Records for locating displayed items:
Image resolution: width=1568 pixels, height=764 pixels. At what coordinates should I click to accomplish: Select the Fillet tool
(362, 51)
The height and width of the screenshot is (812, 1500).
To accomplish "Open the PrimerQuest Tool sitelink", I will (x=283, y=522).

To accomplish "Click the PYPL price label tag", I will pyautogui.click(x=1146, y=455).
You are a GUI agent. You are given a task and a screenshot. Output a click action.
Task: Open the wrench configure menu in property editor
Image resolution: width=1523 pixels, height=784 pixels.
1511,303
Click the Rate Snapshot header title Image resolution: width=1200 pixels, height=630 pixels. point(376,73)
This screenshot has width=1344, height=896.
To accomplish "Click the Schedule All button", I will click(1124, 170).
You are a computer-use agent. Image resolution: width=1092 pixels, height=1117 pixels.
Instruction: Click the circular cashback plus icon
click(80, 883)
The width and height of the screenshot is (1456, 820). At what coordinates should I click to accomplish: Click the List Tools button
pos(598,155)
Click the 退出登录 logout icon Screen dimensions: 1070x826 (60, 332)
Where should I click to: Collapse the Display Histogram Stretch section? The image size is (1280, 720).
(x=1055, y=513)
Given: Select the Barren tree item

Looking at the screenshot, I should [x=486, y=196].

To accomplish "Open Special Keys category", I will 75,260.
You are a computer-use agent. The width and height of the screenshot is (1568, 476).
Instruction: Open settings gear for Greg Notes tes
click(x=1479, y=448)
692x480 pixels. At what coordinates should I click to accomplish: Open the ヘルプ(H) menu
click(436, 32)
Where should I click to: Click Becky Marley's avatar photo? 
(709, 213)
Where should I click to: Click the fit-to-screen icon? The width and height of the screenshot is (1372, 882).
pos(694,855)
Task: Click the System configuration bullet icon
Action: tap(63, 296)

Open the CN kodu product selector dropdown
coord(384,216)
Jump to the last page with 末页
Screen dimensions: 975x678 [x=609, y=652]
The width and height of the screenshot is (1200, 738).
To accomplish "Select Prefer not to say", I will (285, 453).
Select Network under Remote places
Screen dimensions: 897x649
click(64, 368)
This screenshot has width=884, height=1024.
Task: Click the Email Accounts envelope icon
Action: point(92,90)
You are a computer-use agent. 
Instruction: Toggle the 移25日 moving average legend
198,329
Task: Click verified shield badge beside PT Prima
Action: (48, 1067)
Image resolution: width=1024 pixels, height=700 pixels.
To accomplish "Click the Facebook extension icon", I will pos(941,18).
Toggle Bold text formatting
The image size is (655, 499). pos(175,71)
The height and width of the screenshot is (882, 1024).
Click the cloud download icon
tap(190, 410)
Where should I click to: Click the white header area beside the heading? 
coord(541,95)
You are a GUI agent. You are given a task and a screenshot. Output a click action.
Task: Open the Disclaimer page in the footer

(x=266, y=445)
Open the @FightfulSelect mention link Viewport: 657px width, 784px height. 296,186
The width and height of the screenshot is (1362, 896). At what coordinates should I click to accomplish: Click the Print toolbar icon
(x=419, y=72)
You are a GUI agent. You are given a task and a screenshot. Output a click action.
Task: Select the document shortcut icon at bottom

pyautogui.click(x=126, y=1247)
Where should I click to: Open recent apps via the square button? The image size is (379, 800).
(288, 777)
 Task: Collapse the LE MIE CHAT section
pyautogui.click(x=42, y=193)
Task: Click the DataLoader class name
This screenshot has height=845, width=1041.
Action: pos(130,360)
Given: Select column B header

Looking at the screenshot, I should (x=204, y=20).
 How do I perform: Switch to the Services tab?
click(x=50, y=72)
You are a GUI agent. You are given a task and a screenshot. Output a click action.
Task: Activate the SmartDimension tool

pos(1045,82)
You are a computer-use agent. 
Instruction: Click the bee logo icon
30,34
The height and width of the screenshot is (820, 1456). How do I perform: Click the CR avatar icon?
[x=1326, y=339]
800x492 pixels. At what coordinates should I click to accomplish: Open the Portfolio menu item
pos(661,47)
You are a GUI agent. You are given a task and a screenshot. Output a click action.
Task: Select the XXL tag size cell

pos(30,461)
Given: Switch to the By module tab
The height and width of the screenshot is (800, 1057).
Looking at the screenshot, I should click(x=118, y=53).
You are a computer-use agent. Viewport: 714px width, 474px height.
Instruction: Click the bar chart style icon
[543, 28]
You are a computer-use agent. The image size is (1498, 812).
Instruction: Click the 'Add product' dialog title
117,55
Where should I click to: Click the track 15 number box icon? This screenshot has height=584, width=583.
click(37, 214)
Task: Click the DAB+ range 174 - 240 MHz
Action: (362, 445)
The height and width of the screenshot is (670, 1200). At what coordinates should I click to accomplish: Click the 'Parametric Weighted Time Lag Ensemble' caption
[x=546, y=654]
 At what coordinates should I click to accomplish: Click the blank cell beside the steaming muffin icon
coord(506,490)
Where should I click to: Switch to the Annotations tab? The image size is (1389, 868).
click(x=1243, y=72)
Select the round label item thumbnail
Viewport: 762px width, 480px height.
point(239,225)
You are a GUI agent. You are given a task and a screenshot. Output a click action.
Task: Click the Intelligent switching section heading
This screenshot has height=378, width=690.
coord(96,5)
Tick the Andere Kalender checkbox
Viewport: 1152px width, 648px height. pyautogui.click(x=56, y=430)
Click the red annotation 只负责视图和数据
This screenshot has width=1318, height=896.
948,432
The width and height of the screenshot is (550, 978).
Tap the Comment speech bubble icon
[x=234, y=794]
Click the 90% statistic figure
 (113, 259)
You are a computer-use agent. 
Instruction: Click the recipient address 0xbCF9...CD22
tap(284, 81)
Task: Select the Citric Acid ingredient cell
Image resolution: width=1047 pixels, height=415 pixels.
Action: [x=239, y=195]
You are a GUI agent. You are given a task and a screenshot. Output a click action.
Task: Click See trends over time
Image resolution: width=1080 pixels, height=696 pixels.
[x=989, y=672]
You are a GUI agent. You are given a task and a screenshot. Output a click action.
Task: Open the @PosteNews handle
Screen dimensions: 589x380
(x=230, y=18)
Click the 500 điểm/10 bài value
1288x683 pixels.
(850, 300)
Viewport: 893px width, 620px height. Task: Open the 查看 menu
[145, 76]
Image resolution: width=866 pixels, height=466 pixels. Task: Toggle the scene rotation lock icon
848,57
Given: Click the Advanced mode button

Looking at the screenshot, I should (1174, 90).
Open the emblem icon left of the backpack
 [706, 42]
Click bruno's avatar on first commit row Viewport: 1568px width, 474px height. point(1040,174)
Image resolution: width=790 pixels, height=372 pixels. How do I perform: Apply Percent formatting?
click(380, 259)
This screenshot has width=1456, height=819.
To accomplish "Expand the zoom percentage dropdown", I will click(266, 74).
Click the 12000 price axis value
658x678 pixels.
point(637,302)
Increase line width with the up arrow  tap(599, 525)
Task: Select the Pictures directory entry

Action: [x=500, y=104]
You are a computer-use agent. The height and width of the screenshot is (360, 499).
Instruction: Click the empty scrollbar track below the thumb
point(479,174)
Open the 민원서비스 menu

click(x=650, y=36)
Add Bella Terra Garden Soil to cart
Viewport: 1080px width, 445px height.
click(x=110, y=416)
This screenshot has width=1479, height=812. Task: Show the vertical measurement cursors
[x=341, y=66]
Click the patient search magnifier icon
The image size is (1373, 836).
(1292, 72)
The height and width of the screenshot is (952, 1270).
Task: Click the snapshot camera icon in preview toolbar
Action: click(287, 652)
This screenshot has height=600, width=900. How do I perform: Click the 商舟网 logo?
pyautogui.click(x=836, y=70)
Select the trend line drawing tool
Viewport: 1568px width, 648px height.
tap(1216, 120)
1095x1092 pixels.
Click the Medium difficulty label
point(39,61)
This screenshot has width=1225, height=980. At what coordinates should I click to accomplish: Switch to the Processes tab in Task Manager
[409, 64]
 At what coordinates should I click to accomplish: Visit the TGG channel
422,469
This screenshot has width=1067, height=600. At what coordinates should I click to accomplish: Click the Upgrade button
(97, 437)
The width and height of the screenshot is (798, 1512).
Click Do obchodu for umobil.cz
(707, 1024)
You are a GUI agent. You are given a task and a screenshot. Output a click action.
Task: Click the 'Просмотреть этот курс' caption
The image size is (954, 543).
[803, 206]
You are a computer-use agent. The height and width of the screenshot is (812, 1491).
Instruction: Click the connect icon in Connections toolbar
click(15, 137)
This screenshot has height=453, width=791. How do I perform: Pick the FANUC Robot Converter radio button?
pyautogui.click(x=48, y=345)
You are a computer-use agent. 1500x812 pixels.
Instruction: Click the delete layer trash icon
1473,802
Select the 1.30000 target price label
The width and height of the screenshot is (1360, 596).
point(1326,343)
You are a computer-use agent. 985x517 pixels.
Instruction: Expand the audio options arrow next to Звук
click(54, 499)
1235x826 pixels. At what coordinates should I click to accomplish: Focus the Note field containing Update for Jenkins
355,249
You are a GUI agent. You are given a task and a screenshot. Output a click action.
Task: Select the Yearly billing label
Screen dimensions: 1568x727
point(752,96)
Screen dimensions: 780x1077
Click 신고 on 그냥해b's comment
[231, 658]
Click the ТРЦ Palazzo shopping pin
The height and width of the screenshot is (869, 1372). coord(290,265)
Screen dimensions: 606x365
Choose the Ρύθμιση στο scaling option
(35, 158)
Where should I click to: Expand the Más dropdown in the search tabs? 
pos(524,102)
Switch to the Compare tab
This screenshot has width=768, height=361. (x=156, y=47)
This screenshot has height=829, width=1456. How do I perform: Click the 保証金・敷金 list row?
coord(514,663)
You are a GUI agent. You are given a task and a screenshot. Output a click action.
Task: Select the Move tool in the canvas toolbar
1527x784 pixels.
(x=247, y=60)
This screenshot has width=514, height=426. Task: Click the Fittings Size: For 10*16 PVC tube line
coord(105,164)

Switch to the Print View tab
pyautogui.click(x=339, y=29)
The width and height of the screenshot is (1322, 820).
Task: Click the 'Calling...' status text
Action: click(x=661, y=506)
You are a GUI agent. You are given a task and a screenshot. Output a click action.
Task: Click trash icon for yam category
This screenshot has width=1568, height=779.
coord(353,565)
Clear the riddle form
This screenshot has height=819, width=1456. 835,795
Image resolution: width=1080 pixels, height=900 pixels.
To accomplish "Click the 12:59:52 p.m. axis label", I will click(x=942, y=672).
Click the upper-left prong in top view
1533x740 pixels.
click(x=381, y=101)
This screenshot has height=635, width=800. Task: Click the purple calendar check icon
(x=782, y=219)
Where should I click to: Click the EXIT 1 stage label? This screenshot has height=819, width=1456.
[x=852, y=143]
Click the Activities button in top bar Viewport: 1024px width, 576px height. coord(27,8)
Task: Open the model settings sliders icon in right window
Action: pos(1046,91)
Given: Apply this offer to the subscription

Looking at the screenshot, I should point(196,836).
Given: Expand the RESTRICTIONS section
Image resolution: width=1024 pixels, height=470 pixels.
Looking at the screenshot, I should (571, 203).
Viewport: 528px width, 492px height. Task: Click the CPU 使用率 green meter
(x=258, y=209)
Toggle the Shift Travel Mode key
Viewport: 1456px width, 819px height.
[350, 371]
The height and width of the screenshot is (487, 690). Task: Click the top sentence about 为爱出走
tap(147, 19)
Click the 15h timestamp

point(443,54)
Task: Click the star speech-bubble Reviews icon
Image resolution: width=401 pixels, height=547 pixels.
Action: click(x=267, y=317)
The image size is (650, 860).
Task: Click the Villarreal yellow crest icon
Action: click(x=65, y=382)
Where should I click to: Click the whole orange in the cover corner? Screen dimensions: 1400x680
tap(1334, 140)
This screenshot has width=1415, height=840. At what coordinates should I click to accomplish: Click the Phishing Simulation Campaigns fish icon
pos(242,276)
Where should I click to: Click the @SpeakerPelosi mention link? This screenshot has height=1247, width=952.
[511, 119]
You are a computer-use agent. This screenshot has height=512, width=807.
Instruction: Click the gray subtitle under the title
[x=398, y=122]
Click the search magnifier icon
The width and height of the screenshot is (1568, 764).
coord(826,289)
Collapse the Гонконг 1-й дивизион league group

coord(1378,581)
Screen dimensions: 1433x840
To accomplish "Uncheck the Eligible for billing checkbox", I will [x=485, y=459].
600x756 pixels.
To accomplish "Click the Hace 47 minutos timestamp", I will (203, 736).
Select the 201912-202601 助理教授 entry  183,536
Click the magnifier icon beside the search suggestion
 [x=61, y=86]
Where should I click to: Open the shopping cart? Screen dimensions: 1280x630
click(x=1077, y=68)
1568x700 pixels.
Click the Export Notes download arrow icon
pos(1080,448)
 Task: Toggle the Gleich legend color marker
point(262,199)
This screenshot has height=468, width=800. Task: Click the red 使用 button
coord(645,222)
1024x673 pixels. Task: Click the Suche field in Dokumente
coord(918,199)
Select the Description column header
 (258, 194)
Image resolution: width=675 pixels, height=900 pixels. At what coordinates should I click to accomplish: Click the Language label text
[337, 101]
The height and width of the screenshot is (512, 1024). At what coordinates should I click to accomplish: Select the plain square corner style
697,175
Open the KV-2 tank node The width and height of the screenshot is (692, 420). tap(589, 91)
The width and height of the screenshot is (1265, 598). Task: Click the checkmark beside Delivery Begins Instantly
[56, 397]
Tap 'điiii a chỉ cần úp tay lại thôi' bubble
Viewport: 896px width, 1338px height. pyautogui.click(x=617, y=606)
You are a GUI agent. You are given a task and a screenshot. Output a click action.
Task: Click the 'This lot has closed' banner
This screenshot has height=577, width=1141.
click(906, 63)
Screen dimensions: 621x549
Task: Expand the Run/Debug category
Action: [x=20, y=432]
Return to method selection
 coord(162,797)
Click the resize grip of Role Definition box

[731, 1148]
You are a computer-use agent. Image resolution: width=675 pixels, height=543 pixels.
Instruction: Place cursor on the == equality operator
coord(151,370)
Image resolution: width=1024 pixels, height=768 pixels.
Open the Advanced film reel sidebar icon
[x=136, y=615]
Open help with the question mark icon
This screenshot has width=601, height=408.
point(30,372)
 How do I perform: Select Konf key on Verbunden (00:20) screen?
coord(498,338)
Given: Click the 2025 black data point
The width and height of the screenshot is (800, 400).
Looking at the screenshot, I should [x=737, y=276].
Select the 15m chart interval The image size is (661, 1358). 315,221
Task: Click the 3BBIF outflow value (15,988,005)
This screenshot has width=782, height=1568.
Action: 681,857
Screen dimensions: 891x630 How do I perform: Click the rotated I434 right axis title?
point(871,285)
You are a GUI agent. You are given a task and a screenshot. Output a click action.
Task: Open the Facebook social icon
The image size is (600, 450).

Your goal: Rewrite the listing above as a Markdown table with the columns Row and Line, starting with the line that contains "Task: Click the DataLoader class name" and going on through the line that contains "point(239,225)". Number each line in Row, and leave out any blank lines.

Full response:
| Row | Line |
|---|---|
| 1 | Task: Click the DataLoader class name |
| 2 | This screenshot has height=845, width=1041. |
| 3 | Action: pos(130,360) |
| 4 | Given: Select column B header |
| 5 | Looking at the screenshot, I should (x=204, y=20). |
| 6 |  How do I perform: Switch to the Services tab? |
| 7 | click(x=50, y=72) |
| 8 | You are a GUI agent. You are given a task and a screenshot. Output a click action. |
| 9 | Task: Activate the SmartDimension tool |
| 10 | pos(1045,82) |
| 11 | You are a computer-use agent.  |
| 12 | Instruction: Click the bee logo icon |
| 13 | 30,34 |
| 14 | The height and width of the screenshot is (820, 1456). How do I perform: Click the CR avatar icon? |
| 15 | [x=1326, y=339] |
| 16 | 800x492 pixels. At what coordinates should I click to accomplish: Open the Portfolio menu item |
| 17 | pos(661,47) |
| 18 | You are a GUI agent. You are given a task and a screenshot. Output a click action. |
| 19 | Task: Select the XXL tag size cell |
| 20 | pos(30,461) |
| 21 | Given: Switch to the By module tab |
| 22 | The height and width of the screenshot is (800, 1057). |
| 23 | Looking at the screenshot, I should click(x=118, y=53). |
| 24 | You are a computer-use agent. Viewport: 714px width, 474px height. |
| 25 | Instruction: Click the bar chart style icon |
| 26 | [543, 28] |
| 27 | You are a computer-use agent. The image size is (1498, 812). |
| 28 | Instruction: Click the 'Add product' dialog title |
| 29 | 117,55 |
| 30 | Where should I click to: Click the track 15 number box icon? This screenshot has height=584, width=583. |
| 31 | click(37, 214) |
| 32 | Task: Click the DAB+ range 174 - 240 MHz |
| 33 | Action: (362, 445) |
| 34 | The height and width of the screenshot is (670, 1200). At what coordinates should I click to accomplish: Click the 'Parametric Weighted Time Lag Ensemble' caption |
| 35 | [x=546, y=654] |
| 36 |  At what coordinates should I click to accomplish: Click the blank cell beside the steaming muffin icon |
| 37 | coord(506,490) |
| 38 | Where should I click to: Switch to the Annotations tab? The image size is (1389, 868). |
| 39 | click(x=1243, y=72) |
| 40 | Select the round label item thumbnail |
| 41 | Viewport: 762px width, 480px height. |
| 42 | point(239,225) |